There are several problems with this Deism view. One problem is that it correlates exactly with any secular or atheist’s view of evolution, what we call neo-Darwinian evolution. Secularists look at evolution as random (the random genetic mutation element means the basis of evolution is random even though there is a non-random element called selection). Another problem with this view is that there is a logical fallacy in saying life looks like it was brought about in a random way because biological structures do NOT LOOK random. Our bodies have trillions of cells working together to give us life. A cell is a basic unit of biology. Proteins, which are the working molecules of the cell, are very specifically constructed for what they do. The DNA inside the cell acts as a code to make the proteins, and therefore must also be very specific. These molecules do not look random.

So we have a group of people (BioLogos), many of whom are scientists, who tell us God somehow created animals and plants and people, but we are supposed to go by the book of all secularist and atheist scientists. In contrast there are other groups of people who are actively questioning the secular view and secular-like TE view put forth by BioLogos. One group of Intelligent Design advocates is called the Discovery Institute. These people are dedicated to make the facts known about proteins and other biological structures and claim these structures were designed. They are using scientific methods, such as information theory, to try to prove what they are saying. Other groups are Special Creationists (believing in direct supernatural creation by God), such as Answers in Genesis and the Institute for Creation Research. These also have scientists in their ranks and are using their websites to argue their cases.

Since BioLogos backs atheistic outlooks on creation and evolution, the arguments of the Discovery Institute and Creationists are directed against both Biologos and atheists. On the Discovery Institute’s newsletter website and his own, Dr. Cornelius Hunter is showing why the BioLogos arguments of Dr. Dennis Venema are wrong. In the links below there are articles that point out faults and also go to other references which cover enlightening insights of several ongoing arguments. Though Creationists and Intelligent Design advocates are accused of being anti-science, the irony is that in matters of biological complexity they are more precisely scientific than BioLogos. . .

So a major problem with BioLogos is though they say they want to show how science and religion can be reconciled, they promote both a non-religious and non-scientific (illogical) view of evolution. They imply that God is not really needed because evolution is random anyway, and that if you want to believe in God, you still better believe in non-divine-type evolution.

The person who started BioLogos, Dr. Francis Collins, a self-professed Christian, has been instrumental in the present legal status of using human embryos in scientific research. Though the BioLogos people profess to be Christian, neo-Darwinian evolution has been the only option until recently (see The Third Way of Evolution) for atheists. Casey Luskin, who worked for Discovery Institute for many years, has published a paper called Darwin's Poisoned Tree in the Trinity Law Review about the relationship between the teaching of evolution and atheism. You can find the paper at this link: .

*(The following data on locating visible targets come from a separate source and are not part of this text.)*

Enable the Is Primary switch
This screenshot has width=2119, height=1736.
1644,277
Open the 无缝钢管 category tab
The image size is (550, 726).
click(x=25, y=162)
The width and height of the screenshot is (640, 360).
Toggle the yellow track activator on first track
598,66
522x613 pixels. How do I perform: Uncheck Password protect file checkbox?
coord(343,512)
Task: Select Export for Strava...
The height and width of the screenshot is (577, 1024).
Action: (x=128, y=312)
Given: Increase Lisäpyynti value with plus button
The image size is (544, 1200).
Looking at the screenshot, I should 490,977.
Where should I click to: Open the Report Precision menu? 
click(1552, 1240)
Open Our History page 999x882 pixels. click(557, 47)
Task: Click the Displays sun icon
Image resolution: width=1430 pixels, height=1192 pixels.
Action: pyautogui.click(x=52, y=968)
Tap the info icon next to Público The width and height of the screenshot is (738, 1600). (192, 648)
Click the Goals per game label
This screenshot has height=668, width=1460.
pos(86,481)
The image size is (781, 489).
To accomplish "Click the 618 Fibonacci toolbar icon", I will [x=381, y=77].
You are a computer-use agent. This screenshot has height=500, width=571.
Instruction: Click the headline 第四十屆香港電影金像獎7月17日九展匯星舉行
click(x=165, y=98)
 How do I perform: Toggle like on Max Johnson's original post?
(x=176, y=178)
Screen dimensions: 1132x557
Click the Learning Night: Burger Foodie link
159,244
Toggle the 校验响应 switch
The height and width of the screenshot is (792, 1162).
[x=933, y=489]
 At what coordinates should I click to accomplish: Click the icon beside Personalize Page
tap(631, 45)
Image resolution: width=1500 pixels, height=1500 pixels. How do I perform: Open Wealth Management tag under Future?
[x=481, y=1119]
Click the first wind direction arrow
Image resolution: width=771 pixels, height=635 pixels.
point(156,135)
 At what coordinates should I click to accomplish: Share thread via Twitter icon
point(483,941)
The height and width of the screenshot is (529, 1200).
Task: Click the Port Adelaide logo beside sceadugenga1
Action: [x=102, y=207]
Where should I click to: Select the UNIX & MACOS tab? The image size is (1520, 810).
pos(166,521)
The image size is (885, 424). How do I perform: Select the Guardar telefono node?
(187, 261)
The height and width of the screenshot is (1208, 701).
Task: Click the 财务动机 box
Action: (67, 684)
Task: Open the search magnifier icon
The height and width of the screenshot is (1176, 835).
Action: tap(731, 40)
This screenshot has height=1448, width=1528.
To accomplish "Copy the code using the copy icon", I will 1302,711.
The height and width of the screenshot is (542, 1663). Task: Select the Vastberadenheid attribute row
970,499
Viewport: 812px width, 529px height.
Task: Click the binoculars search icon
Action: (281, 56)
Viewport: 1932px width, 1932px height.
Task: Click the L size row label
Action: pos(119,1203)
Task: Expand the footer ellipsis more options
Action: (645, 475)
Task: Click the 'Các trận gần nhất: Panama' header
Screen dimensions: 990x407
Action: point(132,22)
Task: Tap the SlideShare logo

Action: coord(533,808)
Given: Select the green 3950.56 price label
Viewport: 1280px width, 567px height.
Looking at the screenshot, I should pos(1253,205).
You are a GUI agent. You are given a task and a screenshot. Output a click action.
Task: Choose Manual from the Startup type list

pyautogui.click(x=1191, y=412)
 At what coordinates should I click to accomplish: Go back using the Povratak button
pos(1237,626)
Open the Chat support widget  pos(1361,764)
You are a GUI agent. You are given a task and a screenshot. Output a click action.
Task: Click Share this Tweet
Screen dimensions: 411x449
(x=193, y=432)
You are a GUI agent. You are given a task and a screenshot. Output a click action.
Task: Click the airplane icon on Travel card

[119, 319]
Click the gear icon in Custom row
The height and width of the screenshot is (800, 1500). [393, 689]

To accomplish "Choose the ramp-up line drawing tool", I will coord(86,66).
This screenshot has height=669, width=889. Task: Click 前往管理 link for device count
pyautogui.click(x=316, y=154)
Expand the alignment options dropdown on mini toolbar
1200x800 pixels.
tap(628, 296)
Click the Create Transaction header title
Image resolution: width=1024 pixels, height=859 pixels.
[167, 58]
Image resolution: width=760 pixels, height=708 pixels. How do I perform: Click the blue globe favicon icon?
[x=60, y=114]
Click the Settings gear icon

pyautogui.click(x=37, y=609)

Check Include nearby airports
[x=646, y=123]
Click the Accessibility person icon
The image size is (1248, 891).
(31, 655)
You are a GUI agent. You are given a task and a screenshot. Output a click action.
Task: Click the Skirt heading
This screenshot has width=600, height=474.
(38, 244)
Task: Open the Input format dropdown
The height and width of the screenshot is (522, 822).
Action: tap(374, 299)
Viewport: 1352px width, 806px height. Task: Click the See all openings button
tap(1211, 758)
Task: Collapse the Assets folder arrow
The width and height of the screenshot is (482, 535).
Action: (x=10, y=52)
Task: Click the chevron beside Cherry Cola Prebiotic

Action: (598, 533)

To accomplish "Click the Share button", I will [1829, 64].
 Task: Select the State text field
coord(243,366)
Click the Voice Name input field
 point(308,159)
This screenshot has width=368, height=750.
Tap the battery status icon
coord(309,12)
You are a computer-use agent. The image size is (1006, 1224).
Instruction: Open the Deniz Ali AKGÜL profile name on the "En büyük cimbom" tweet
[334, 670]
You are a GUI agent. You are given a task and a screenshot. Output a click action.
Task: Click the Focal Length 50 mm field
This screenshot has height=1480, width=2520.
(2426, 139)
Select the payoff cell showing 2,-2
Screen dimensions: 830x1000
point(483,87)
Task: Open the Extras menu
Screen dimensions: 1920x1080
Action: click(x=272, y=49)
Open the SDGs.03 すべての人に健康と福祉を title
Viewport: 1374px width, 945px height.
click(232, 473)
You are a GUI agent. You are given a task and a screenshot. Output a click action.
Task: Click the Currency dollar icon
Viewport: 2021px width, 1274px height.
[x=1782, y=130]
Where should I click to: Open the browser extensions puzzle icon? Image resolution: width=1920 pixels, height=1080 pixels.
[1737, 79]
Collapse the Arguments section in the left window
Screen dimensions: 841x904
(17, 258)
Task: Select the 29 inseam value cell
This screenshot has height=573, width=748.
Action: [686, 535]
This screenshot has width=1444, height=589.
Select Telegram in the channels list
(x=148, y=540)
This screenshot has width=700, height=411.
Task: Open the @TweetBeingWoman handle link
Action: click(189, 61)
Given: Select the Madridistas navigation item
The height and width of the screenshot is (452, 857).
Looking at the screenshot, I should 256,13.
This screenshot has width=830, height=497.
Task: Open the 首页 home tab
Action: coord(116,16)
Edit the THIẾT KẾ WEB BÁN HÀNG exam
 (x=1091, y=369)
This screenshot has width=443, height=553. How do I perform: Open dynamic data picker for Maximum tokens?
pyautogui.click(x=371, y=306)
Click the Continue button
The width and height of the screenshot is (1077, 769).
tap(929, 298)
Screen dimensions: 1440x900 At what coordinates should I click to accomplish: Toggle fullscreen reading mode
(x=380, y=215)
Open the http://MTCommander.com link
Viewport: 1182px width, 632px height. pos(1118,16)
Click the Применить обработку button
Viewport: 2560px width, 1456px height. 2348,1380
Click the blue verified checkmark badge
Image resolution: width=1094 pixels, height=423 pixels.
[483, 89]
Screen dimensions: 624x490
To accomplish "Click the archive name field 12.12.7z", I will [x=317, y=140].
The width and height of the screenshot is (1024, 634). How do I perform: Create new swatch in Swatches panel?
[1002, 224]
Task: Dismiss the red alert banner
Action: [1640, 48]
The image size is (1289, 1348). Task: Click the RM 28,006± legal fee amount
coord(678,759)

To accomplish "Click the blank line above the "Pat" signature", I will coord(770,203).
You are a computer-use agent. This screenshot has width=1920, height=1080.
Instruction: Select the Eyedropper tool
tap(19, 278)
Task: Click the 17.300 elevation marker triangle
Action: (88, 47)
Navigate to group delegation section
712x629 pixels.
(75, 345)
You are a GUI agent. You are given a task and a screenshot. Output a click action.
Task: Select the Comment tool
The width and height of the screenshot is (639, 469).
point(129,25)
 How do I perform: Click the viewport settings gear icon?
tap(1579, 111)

It is not unusual for Christians to be right about some things and wrong about others. This is part of growth and learning. BioLogos Christians are wrong to push their random evolution agenda. Somehow they are blinded, perhaps by some imagined promise of scientific discovery, to the amazing design in biology that is obviously seen by others as supernatural creation. Refer to Romans 1:20 in resisting intimidation by scientists who tell you we came about by chance:
Ever since the creation of the world, his invisible attributes of eternal power and divinity have been able to be understood and perceived in what he has made. As a result, they have no excuse. (USCCB, NABRE).